When notorious outlaw Matt Warner was arrested and put on trial for murder in Utah in 1896, he lacked the means to pay for legal assistance. His ill-gotten gains — which were considerable — from a life of crime had gone to pay doctors who treated his wife for cancer that led to the loss of a leg and later her life.
A friend came to the rescue. Matt’s friend, and sometimes partner-in-crime, Butch Cassidy enlisted the aid of longtime associate Elzy Lay and a man called Bub Meeks to execute a plan to rob the bank in Montpelier, Idaho.
They would use the take to pay a lawyer to defend Warner, who was due to face the music in September in an Ogden, Utah, courtroom.
Working Cows And Robbing Banks
The trio knew the Montpelier area as they were working cowboy jobs on a ranch owned by a Montpelier jeweler. In August, they quit the ranch, located between Montpelier and Cokeville, Wyoming, and rode into Montpelier.
Meeks checked into a hotel to scope out the bank while Cassidy and Lay camped outside the town. Just before the bank closed on August 23, the men—fortified by bottled courage from the local saloon—struck. Lay held the horses on the street, Cassidy and Meeks entered the Bank of Montpelier.
As was usually the case with a Cassidy crime, the robbery was well planned.
Relays of fresh horses had been secreted along the intended escape route, which would take them from Montpelier south and west through Piedmont, Wyoming, then on to Brown’s Hole, a frequent hideout for bandits on the dodge from the law.
Spanning the border between Utah and Colorado, and hard against the Wyoming border, outlaws lying low in Brown’s Hole believed they could avoid arrest in any of those states by slipping across the border to another state.
A Robbery That Went Off Without A Hitch
The robbery went more or less as planned. The three men running the bank — Bud Mcintosh, a teller; Grover Gray, the cashier; and Richard Groo, the bookkeeper — were caught by surprise. (Some reports say Gray was outside the bank with a friend, and forced inside at the point of Lay’s pistol.)
Meeks held the men at gunpoint while Cassidy went after the cash.
McIntosh claimed there was no money to be had and got a whack on the head with a gun barrel for his trouble. There was, in fact, money in the bank and Cassidy gathered up more than $7,000 in currency as well as some gold and silver from the vault.
Estimates of the total take range as high as $15,000.
The robbers stood their captives facing the wall and told them not to move for ten minutes. Soon out the door and horseback, the bandits headed for the high country east of town.
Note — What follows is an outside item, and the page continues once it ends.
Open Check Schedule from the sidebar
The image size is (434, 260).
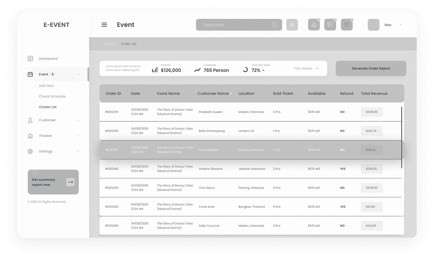pos(52,96)
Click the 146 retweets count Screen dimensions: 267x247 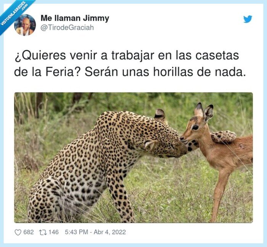(53, 232)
Get The Bicycle, They Are Getting Away
The men in the bank did not wait the prescribed ten minutes, but alerted Fred Cruikshank, a deputy sheriff, almost immediately. Cruikshank mounted a bicycle — a bicycle!—and rode off in pursuit of the mounted outlaws.
Cruikshank could not keep up, of course, but kept the robbers in sight long enough to know which way they went.
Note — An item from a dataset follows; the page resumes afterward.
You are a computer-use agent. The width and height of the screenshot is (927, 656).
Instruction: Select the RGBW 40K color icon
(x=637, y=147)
A posse from the town took up the trail and kept on it for nearly a week before giving it up as a lost cause, losing time and distance each time Cassidy and his crew mounted fresh horses stashed for just that purpose.
Cassidy and Lay rode on into history as leaders of the so-called Wild Bunch, which was not in any sense an organized bunch at all, rather a series of ad hoc, coming and going, ever-changing freelance criminals who worked together depending on opportunity and circumstance.
As for Bub Meeks, he was arrested the following summer on suspicion of robbing a store in Fort Bridger. Also suspected of participating in the Montpelier robbery, he was put on trial in Idaho and identified by the bankers as one of the holdup men.
Mug Shots and Prison Time
Cassidy had already been identified by his prison mug shot. There was never a positive identification of Elzy Lay.
Found guilty as charged, Meeks was imprisoned in the Idaho State Penitentiary. He attempted to escape twice and was shot in the leg during the second attempt and lost the limb.
After transfer to the state mental asylum in Blackfoot, he did manage to get away on his one leg and went home to Fort Bridger. His mental health went awry, and later and he was committed to the mental hospital in Evanston and died there in 1912.
As for Matt Warner, the money stolen from the Bank of Montpelier did buy him legal assistance. The take went to Douglas Preston, a friend of Cassidy, then practicing law in Rock Springs.
Preston wasn’t able to get Warner off, but he did manage to get the charges reduced from murder to manslaughter. Warner was sentenced to five years and served three before being paroled.
The Bank of Montpelier is still standing and has been restored to the way it looked at the time of the robbery and is now a museum. It is said to be the only bank still standing that was robbed by Butch Cassidy and his cohorts.